*** Passage ***
As I started the climb, I began to feel sick. Bloody Mars Bar! I had to take a seat for 5 mins and give my body time to digest all this food. It was a good idea in the end, as I started running shortly after and felt fuelled through the whole of the Lairig Mor. I love this section of the run and the views were incredible. I knew that when I reached Lundavra checkpoint (35miles), I was due some sympathy and hugs as Noanie put it and this would mean 7 miles to go, 3 of which were completely downhill! Nae sympathy or hugs given, just a swig of Water and off I went, feeling positive.
I ran all of the downhill sections with a spring in my step and Fort William was in my sight. As I ran downhill, I was thinking about our previous training run and knew the finish was close. But! At the bottom of this section, there was marshall and aluminous arrow pointing up this massive hill. I reckon it was another mile of climbing before a sharp descent to the Lochaber Leisure centre where the finish line awaited!
*** End of Passage ***
*** Information shown ***
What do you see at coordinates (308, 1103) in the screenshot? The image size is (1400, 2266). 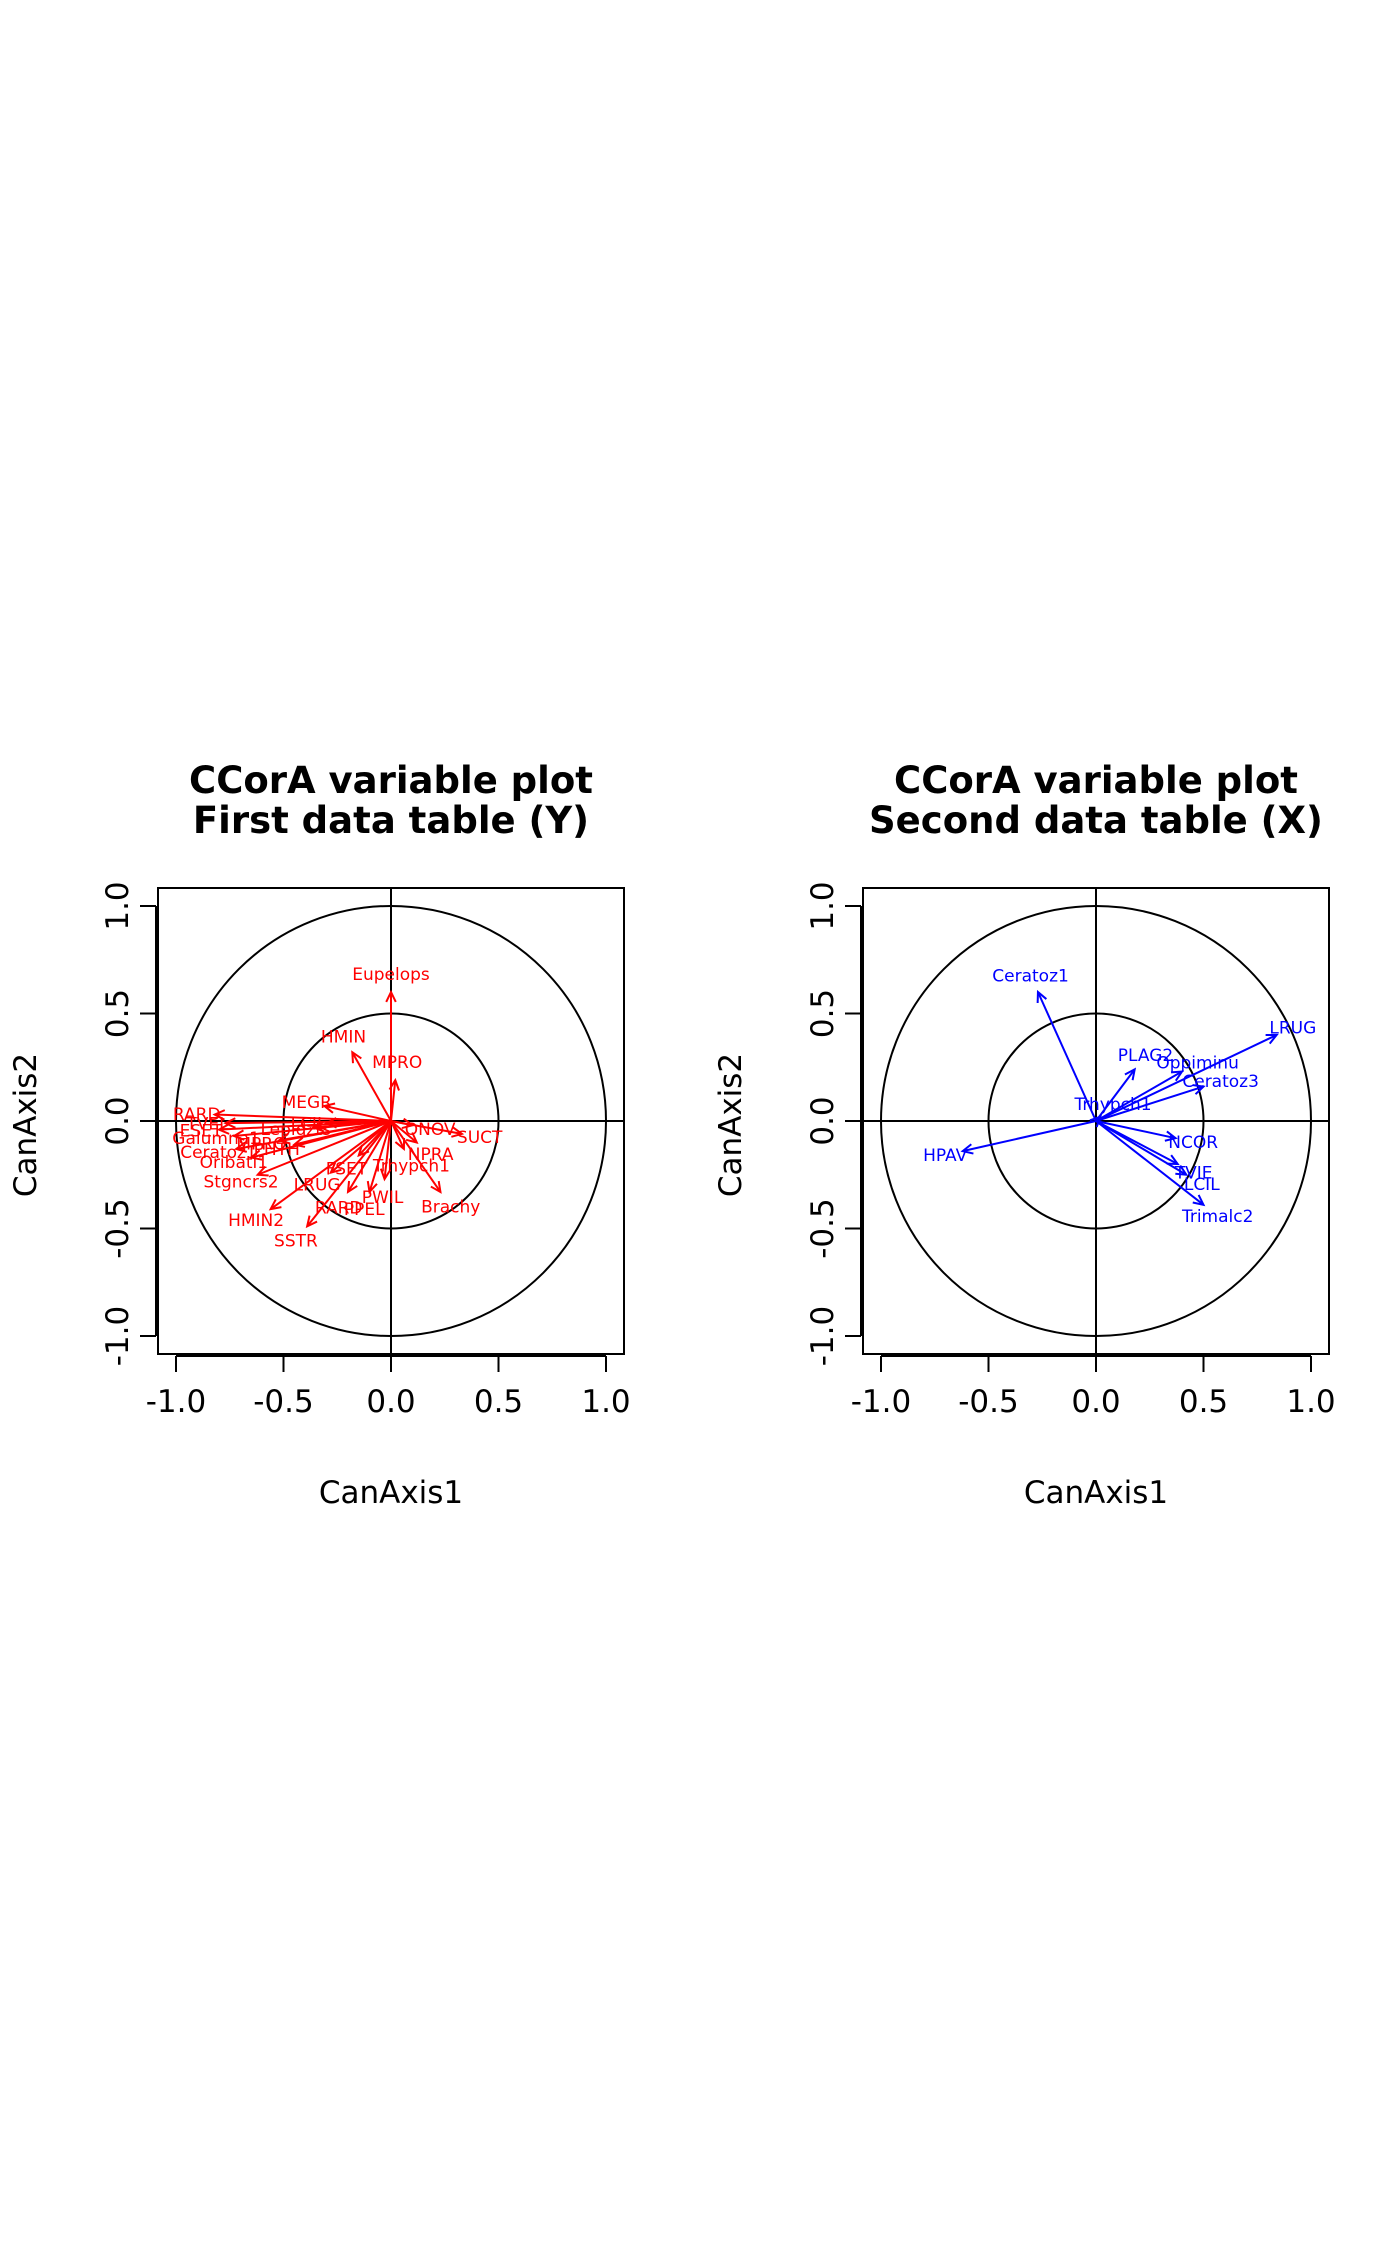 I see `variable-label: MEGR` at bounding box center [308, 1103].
*** End of Information shown ***
* _What is being asked_:
Reproduce the race account word for word, beginning at the words "I ran all of" and ending after the words "finish line awaited!". Work from the race account alone, not the data.

* _Solution for this task_:
I ran all of the downhill sections with a spring in my step and Fort William was in my sight. As I ran downhill, I was thinking about our previous training run and knew the finish was close. But! At the bottom of this section, there was marshall and aluminous arrow pointing up this massive hill. I reckon it was another mile of climbing before a sharp descent to the Lochaber Leisure centre where the finish line awaited!